# Styrofoam landscape build w/pix



## [email protected] (Jan 25, 2007)

Here is my original track (before my rebuild) as built by Doug in Concord, Ca. It is white styro cut, layered, and covered with mesh plaster tape. Painted with latex paint and finished with vinyl backed grass mat. I used the same techniques in my rebuild. I am suprised how easy it was and it looks great. I hope this helps some folks in their projects. mj


----------



## coach61 (Sep 6, 2004)

Wow Looking awesome...I should work on my track...naaaa...I'll just come by your place....lol


Dave


----------



## Bill Hall (Jan 6, 2007)

Sweeeeeeeet!


----------



## Pete McKay (Dec 20, 2006)

Blocking up is a good idea. I won't have the elevations changes that you do but it will save on foam and I may be able to tie into my side boards and make it stronger.


----------



## [email protected] (Jan 25, 2007)

What i found to be really helpful was as i was driving around was to look around and to make mental notes of what real hills and trees and brush did in life. Especially on the highway. Checking out where the grass would and wouldn't grow in relation to rocks and all. A digital camera wuld be really helpful. There are all kinds of landscape it can be helpful to have a model to work from. mj


----------



## noddaz (Aug 6, 1999)

*Nice...*

Good looking track, nice job...
I have a question for you if you don't mind...

Dataset section:
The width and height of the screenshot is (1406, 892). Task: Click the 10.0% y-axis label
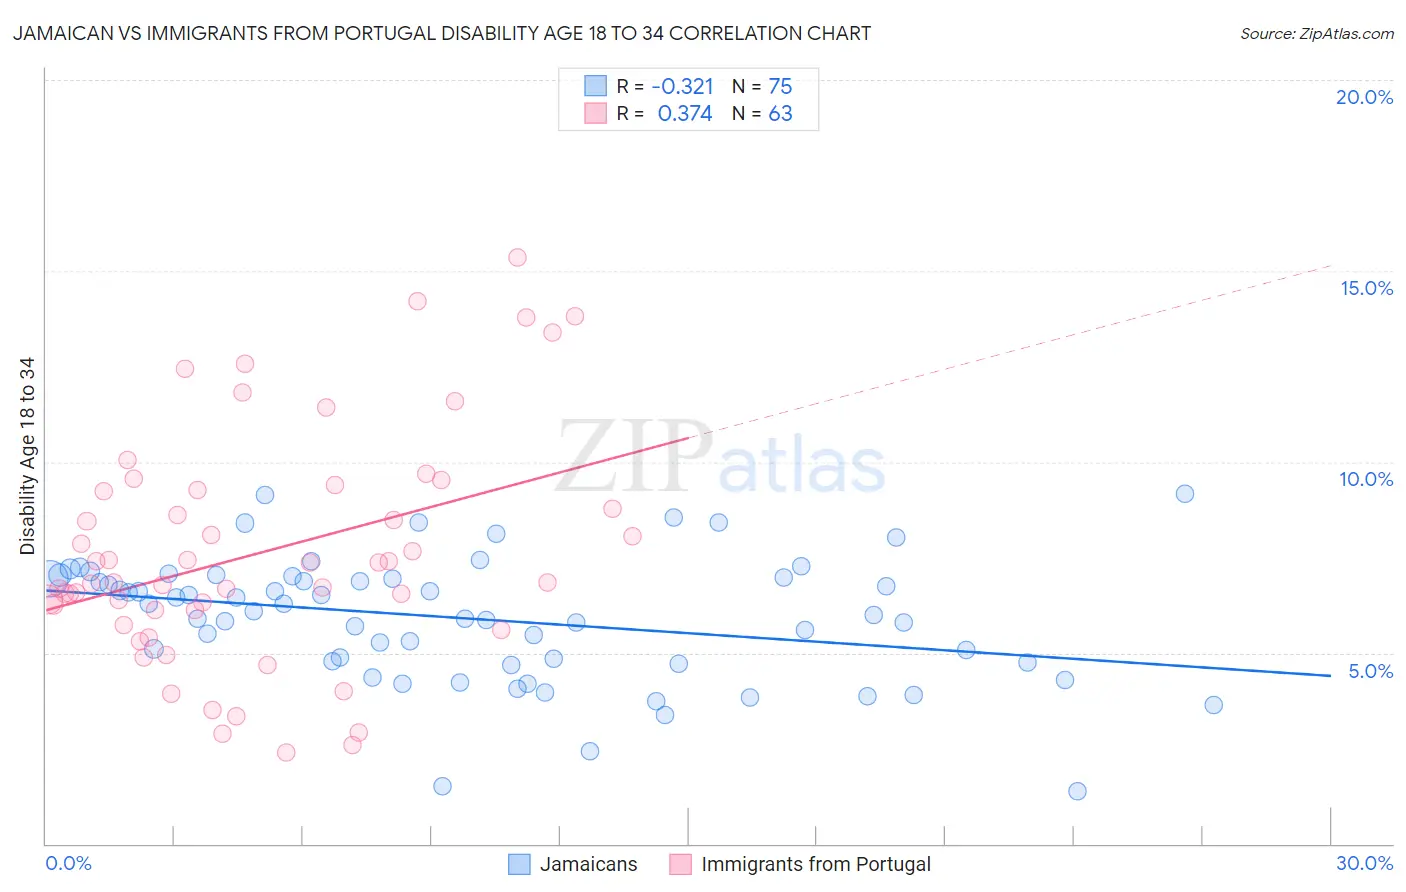(1366, 479)
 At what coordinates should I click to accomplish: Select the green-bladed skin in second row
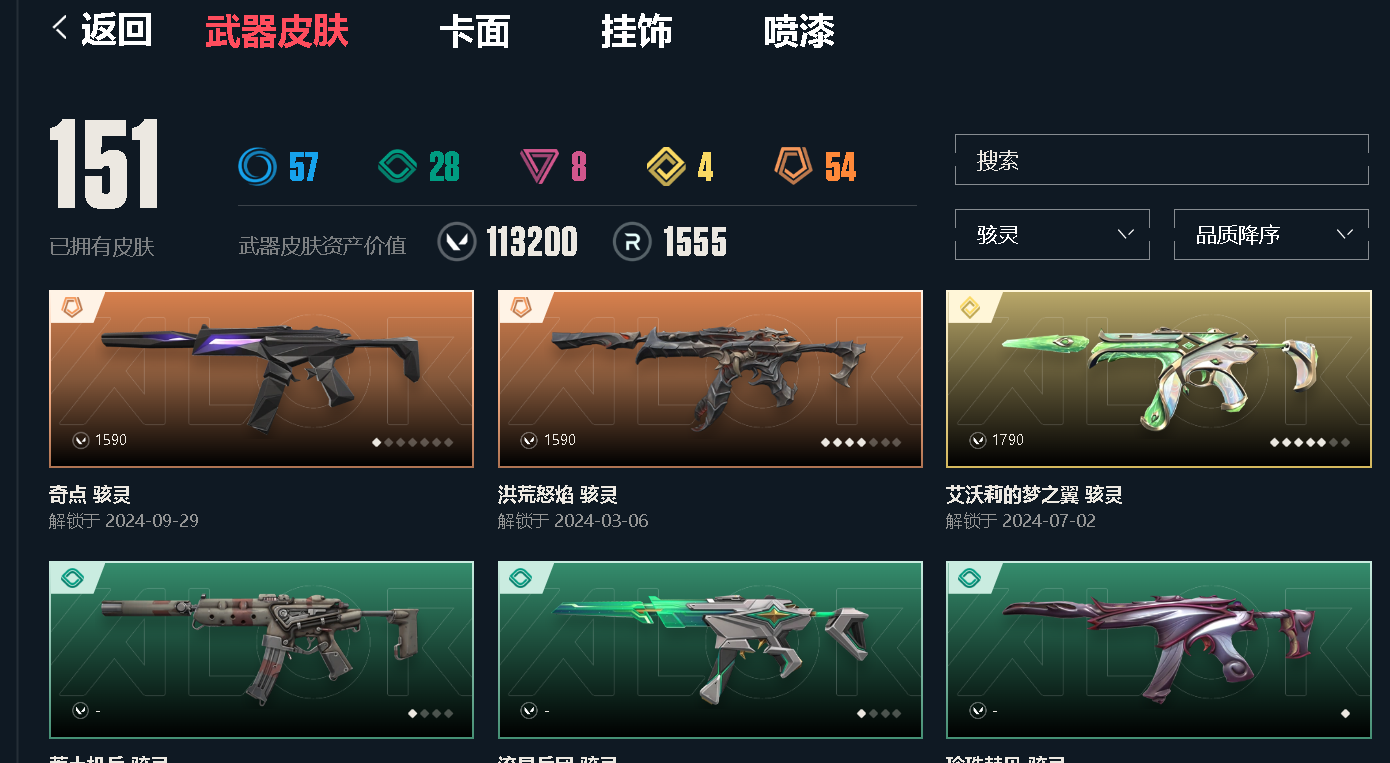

Instructions:
1. From the styrofoam landscape thread, list every material that the first post says was used to build and finish the original track.
2. Please carry on the styrofoam landscape thread from its last line.

Responses to the exercise:
1.
- White styro
- Mesh plaster tape
- Latex paint
- Vinyl backed grass mat

2.
Does the foam blocks (under the plaster mesh) deaden the sound of the cars on the track?

Scott


----------



## afxgns (Jul 6, 2006)

Wow,
That looks awsome!
Congrats on the track.

Tim


----------



## [email protected] (Jan 25, 2007)

noddaz said:


> Good looking track, nice job...
> I have a question for you if you don't mind...
> Does the foam blocks (under the plaster mesh) deaden the sound of the cars on the track?
> 
> Scott


I couldn't say really....... probably not....but it couldn't hurt.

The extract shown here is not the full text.